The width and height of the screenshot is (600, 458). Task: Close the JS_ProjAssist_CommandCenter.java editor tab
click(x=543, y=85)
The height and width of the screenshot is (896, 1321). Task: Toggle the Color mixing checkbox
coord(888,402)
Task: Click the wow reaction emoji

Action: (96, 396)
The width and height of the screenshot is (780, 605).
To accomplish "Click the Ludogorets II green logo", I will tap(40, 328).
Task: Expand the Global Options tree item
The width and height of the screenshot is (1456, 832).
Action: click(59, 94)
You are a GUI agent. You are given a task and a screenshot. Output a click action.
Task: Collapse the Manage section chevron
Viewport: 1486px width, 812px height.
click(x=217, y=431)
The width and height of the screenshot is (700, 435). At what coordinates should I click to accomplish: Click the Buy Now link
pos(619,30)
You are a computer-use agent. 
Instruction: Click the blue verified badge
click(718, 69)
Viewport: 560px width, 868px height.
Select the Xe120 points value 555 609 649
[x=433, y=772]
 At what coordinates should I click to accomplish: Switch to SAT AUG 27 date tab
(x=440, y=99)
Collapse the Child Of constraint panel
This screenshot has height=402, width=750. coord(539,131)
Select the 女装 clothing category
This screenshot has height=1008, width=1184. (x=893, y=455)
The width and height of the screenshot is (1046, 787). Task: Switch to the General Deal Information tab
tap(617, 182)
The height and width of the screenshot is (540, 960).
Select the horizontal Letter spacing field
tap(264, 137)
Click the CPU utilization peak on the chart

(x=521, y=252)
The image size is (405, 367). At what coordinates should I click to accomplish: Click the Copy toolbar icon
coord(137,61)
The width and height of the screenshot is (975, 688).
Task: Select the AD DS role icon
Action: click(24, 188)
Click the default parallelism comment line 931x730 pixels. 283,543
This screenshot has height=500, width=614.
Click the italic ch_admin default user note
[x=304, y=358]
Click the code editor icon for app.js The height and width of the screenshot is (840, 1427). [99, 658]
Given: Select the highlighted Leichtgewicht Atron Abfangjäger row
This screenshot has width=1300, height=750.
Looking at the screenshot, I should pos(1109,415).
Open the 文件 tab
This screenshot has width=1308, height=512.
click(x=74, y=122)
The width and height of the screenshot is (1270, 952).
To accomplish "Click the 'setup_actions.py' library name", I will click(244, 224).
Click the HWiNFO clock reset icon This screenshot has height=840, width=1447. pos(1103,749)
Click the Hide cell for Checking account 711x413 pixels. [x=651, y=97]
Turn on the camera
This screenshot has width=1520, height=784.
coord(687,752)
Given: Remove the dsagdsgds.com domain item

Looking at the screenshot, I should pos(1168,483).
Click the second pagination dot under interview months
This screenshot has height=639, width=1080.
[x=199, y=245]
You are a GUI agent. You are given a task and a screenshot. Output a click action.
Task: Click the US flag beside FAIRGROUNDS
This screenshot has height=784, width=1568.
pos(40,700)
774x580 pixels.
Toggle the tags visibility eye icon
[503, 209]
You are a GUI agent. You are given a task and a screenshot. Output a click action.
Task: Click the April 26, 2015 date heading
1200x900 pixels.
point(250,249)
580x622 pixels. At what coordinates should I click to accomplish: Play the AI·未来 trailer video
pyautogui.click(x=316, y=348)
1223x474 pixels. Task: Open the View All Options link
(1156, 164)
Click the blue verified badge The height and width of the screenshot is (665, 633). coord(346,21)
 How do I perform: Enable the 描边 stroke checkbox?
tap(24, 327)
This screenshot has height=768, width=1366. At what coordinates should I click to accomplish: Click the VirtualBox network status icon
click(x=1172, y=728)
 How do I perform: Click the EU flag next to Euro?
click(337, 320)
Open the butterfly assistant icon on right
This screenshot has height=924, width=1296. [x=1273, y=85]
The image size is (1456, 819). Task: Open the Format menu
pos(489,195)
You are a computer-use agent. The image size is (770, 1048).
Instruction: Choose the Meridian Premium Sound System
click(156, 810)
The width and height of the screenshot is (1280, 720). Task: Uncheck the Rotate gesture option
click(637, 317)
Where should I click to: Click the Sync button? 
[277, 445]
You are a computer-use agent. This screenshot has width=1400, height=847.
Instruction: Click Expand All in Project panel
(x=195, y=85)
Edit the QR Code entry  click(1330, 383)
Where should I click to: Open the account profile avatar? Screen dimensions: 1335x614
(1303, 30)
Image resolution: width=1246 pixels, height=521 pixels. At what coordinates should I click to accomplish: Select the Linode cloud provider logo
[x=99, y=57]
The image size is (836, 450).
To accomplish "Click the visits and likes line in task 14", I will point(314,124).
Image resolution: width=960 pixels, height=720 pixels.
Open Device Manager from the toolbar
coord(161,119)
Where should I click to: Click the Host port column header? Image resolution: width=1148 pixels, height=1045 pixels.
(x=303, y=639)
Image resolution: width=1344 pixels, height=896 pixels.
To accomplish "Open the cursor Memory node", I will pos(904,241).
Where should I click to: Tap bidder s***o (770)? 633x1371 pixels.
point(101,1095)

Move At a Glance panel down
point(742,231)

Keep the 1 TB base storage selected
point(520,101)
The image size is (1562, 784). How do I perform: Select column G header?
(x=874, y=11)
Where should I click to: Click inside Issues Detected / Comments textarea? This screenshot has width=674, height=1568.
______
▸ **Job**
Render every line of the items above as a JSON list of strings, one string per line, leaving out blank lines.

▸ **Exercise answer**
[
  "The width and height of the screenshot is (600, 458). Task: Close the JS_ProjAssist_CommandCenter.java editor tab",
  "click(x=543, y=85)",
  "The height and width of the screenshot is (896, 1321). Task: Toggle the Color mixing checkbox",
  "coord(888,402)",
  "Task: Click the wow reaction emoji",
  "Action: (96, 396)",
  "The width and height of the screenshot is (780, 605).",
  "To accomplish \"Click the Ludogorets II green logo\", I will tap(40, 328).",
  "Task: Expand the Global Options tree item",
  "The width and height of the screenshot is (1456, 832).",
  "Action: click(59, 94)",
  "You are a GUI agent. You are given a task and a screenshot. Output a click action.",
  "Task: Collapse the Manage section chevron",
  "Viewport: 1486px width, 812px height.",
  "click(x=217, y=431)",
  "The width and height of the screenshot is (700, 435). At what coordinates should I click to accomplish: Click the Buy Now link",
  "pos(619,30)",
  "You are a computer-use agent. ",
  "Instruction: Click the blue verified badge",
  "click(718, 69)",
  "Viewport: 560px width, 868px height.",
  "Select the Xe120 points value 555 609 649",
  "[x=433, y=772]",
  " At what coordinates should I click to accomplish: Switch to SAT AUG 27 date tab",
  "(x=440, y=99)",
  "Collapse the Child Of constraint panel",
  "This screenshot has height=402, width=750. coord(539,131)",
  "Select the 女装 clothing category",
  "This screenshot has height=1008, width=1184. (x=893, y=455)",
  "The width and height of the screenshot is (1046, 787). Task: Switch to the General Deal Information tab",
  "tap(617, 182)",
  "The height and width of the screenshot is (540, 960).",
  "Select the horizontal Letter spacing field",
  "tap(264, 137)",
  "Click the CPU utilization peak on the chart",
  "(x=521, y=252)",
  "The image size is (405, 367). At what coordinates should I click to accomplish: Click the Copy toolbar icon",
  "coord(137,61)",
  "The width and height of the screenshot is (975, 688).",
  "Task: Select the AD DS role icon",
  "Action: click(24, 188)",
  "Click the default parallelism comment line 931x730 pixels. 283,543",
  "This screenshot has height=500, width=614.",
  "Click the italic ch_admin default user note",
  "[x=304, y=358]",
  "Click the code editor icon for app.js The height and width of the screenshot is (840, 1427). [99, 658]",
  "Given: Select the highlighted Leichtgewicht Atron Abfangjäger row",
  "This screenshot has width=1300, height=750.",
  "Looking at the screenshot, I should pos(1109,415).",
  "Open the 文件 tab",
  "This screenshot has width=1308, height=512.",
  "click(x=74, y=122)",
  "The width and height of the screenshot is (1270, 952).",
  "To accomplish \"Click the 'setup_actions.py' library name\", I will click(244, 224).",
  "Click the HWiNFO clock reset icon This screenshot has height=840, width=1447. pos(1103,749)",
  "Click the Hide cell for Checking account 711x413 pixels. [x=651, y=97]",
  "Turn on the camera",
  "This screenshot has width=1520, height=784.",
  "coord(687,752)",
  "Given: Remove the dsagdsgds.com domain item",
  "Looking at the screenshot, I should pos(1168,483).",
  "Click the second pagination dot under interview months",
  "This screenshot has height=639, width=1080.",
  "[x=199, y=245]",
  "You are a GUI agent. You are given a task and a screenshot. Output a click action.",
  "Task: Click the US flag beside FAIRGROUNDS",
  "This screenshot has height=784, width=1568.",
  "pos(40,700)",
  "774x580 pixels.",
  "Toggle the tags visibility eye icon",
  "[503, 209]",
  "You are a GUI agent. You are given a task and a screenshot. Output a click action.",
  "Task: Click the April 26, 2015 date heading",
  "1200x900 pixels.",
  "point(250,249)",
  "580x622 pixels. At what coordinates should I click to accomplish: Play the AI·未来 trailer video",
  "pyautogui.click(x=316, y=348)",
  "1223x474 pixels. Task: Open the View All Options link",
  "(1156, 164)",
  "Click the blue verified badge The height and width of the screenshot is (665, 633). coord(346,21)",
  " How do I perform: Enable the 描边 stroke checkbox?",
  "tap(24, 327)",
  "This screenshot has height=768, width=1366. At what coordinates should I click to accomplish: Click the VirtualBox network status icon",
  "click(x=1172, y=728)",
  " How do I perform: Click the EU flag next to Euro?",
  "click(337, 320)",
  "Open the butterfly assistant icon on right",
  "This screenshot has height=924, width=1296. [x=1273, y=85]",
  "The image size is (1456, 819). Task: Open the Format menu",
  "pos(489,195)",
  "You are a computer-use agent. The image size is (770, 1048).",
  "Instruction: Choose the Meridian Premium Sound System",
  "click(156, 810)",
  "The width and height of the screenshot is (1280, 720). Task: Uncheck the Rotate gesture option",
  "click(637, 317)",
  "Where should I click to: Click the Sync button? ",
  "[277, 445]",
  "You are a computer-use agent. This screenshot has width=1400, height=847.",
  "Instruction: Click Expand All in Project panel",
  "(x=195, y=85)",
  "Edit the QR Code entry  click(1330, 383)",
  "Where should I click to: Open the account profile avatar? Screen dimensions: 1335x614",
  "(1303, 30)",
  "Image resolution: width=1246 pixels, height=521 pixels. At what coordinates should I click to accomplish: Select the Linode cloud provider logo",
  "[x=99, y=57]",
  "The image size is (836, 450).",
  "To accomplish \"Click the visits and likes line in task 14\", I will point(314,124).",
  "Image resolution: width=960 pixels, height=720 pixels.",
  "Open Device Manager from the toolbar",
  "coord(161,119)",
  "Where should I click to: Click the Host port column header? Image resolution: width=1148 pixels, height=1045 pixels.",
  "(x=303, y=639)",
  "Image resolution: width=1344 pixels, height=896 pixels.",
  "To accomplish \"Open the cursor Memory node\", I will pos(904,241).",
  "Where should I click to: Tap bidder s***o (770)? 633x1371 pixels.",
  "point(101,1095)",
  "Move At a Glance panel down",
  "point(742,231)",
  "Keep the 1 TB base storage selected",
  "point(520,101)",
  "The image size is (1562, 784). How do I perform: Select column G header?",
  "(x=874, y=11)",
  "Where should I click to: Click inside Issues Detected / Comments textarea? This screenshot has width=674, height=1568."
]